No matter what you do for New Years', you're screwed. If you stay home and take a bubble bath and go to bed at 9 pm, you feel lame for not going out and doing something, even if you never feel that way on literally any other night of the entire year. If you do go out for dinner, you have to make reservations way too far in advance, and then you'll pay five times as much for it as you normally would just because it's December 31 and they give you a glass of cheap champagne (see also: Why Valentine's Day sucks). If you go out to a club, you end up paying some insane cover fee to finally dance with strangers after freezing your appendages off standing in line outside (well, if you live in the Midwest, at least). Then you get to feel alone in a crowd full of strangers (which, by the way, is one of the worst feelings in human existence), and wish you were at home taking a bubble bath.

Another reason New Years is awful and no one admits it is the forced self-flagellation of making meaningless resolutions that rolls around at the end of every December. Don't get me wrong, I think the process of careful self-reflection and making purposeful resolutions regularly is a really good thing, and I usually try to do it once a year or so. But as I pushed my grocery cart towards the checkout lane today, I realized that all of the "resolutions" that are pushed by American media are all about one thing, and one thing only: physical appearance, or more specifically, weight loss.

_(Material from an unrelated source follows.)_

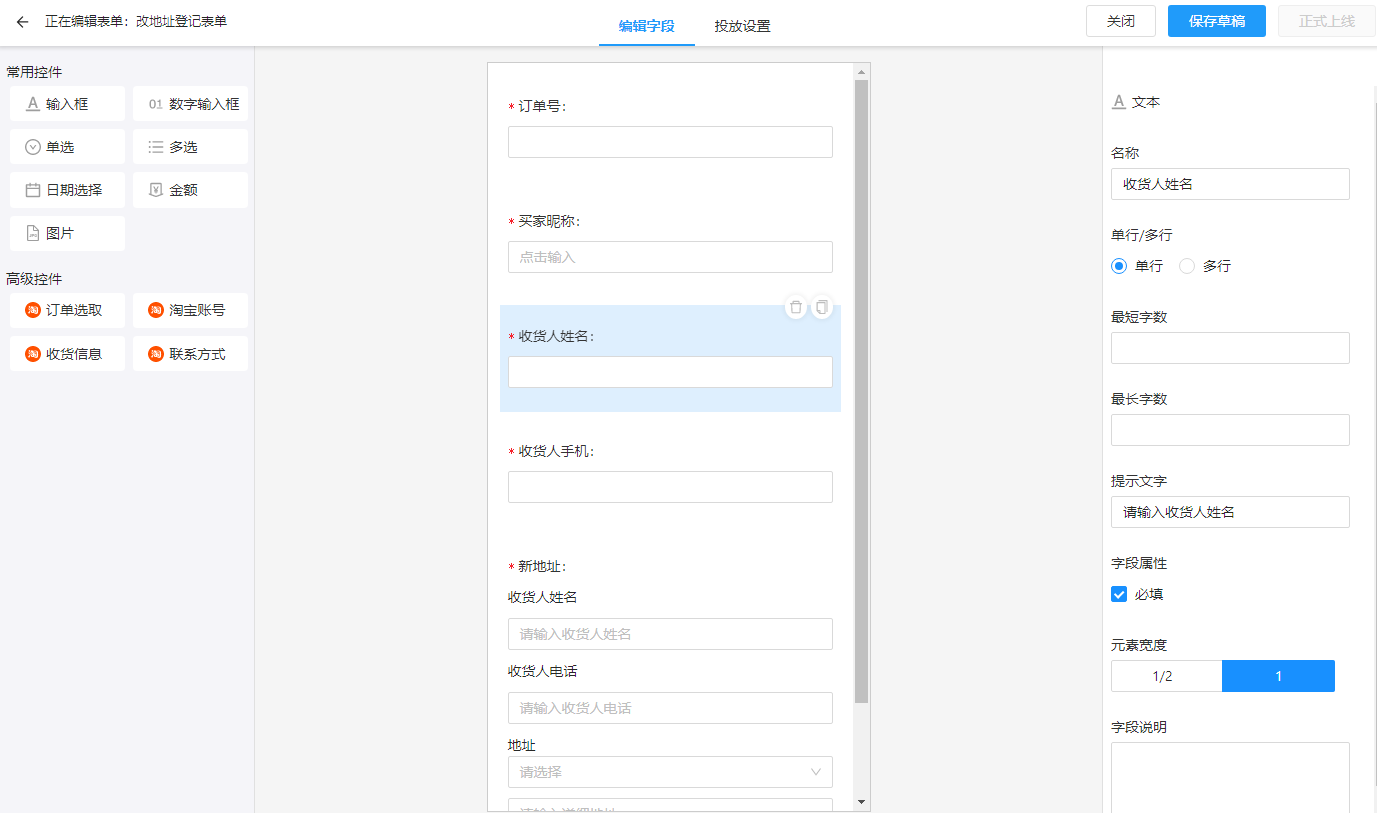Click the back arrow icon
The width and height of the screenshot is (1377, 813).
[x=22, y=22]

As my eyes perused the magazine covers in the checkout aisle, their titles screamed things like "Get ripped in 2017!" "Get the abs you've always dreamed of!" "30 ways to lose the holiday pounds." Not one said something like "Be less of an asshole this year!" "Try a little kindness in 2017!""Love yourself the way you are!" It bothers me that our society focuses so much effort on the physical, and so little on the spiritual and emotional. It troubles me that nearly all of the magazines in that supermarket aisle were specifically targeting women, their covers telling us that we're not skinny enough, that we are not whole and complete and valuable as we are. I am all for being healthy, and I'm all for making resolutions, but to me putting so much effort on outward appearances compared to little or none for what really matters underneath makes me feel sick.

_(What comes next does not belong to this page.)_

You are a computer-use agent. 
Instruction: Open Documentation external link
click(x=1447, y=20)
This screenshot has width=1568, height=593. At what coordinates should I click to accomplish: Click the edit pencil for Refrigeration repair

Resolutions that matter seem all the more urgent this December 2016. The world feels a little less welcoming, a little less kind, and a lot less reasonable. Though I usually make resolutions around my birthday, I'm trying to keep these in mind for 2017:

  1. Kindness is never a mistake. One of my former yoga teachers used to say this, and I think I could be a lot more conscious of how I'm coming across to other people in 2017. The world needs a little more kindness. 
  2. An empty cup cannot pour anything out. I tend to burn myself out and not take enough time for self-reflection and solid introvert time with no distractions; I sometimes focus on what needs to get done rather than where I need to go. Taking quiet, alone time seems all the more urgent now that I'm a working Mom, and didn't exactly do a great job finding time for myself the past few months. When I don't take time for self-renewal, I don't have as much energy to give. 
  3. Prioritize relationships. In 2016, I wasn't great at prioritizing my relationships, and took a lot of them for granted. Part of this was feeling overwhelmed trying to find a work/life balance with a new son, but I too easily forget that relationships are like house plants, and need regular watering and attention. I need to make more time to talk to, see, and spend time with the people I really care about, and tell them how much they mean to me in 2017. 
So if you're feeling alone in a crowd this New Years, know that I'm probably feeling the exact same way (and deep down, every wishes they were taking a bubble bath and going to bed early). Take some time to make some resolutions that matter, and maybe it will help a little bit.

I'll see you on the flip side. May 2017 be a little easier on all of us than 2016.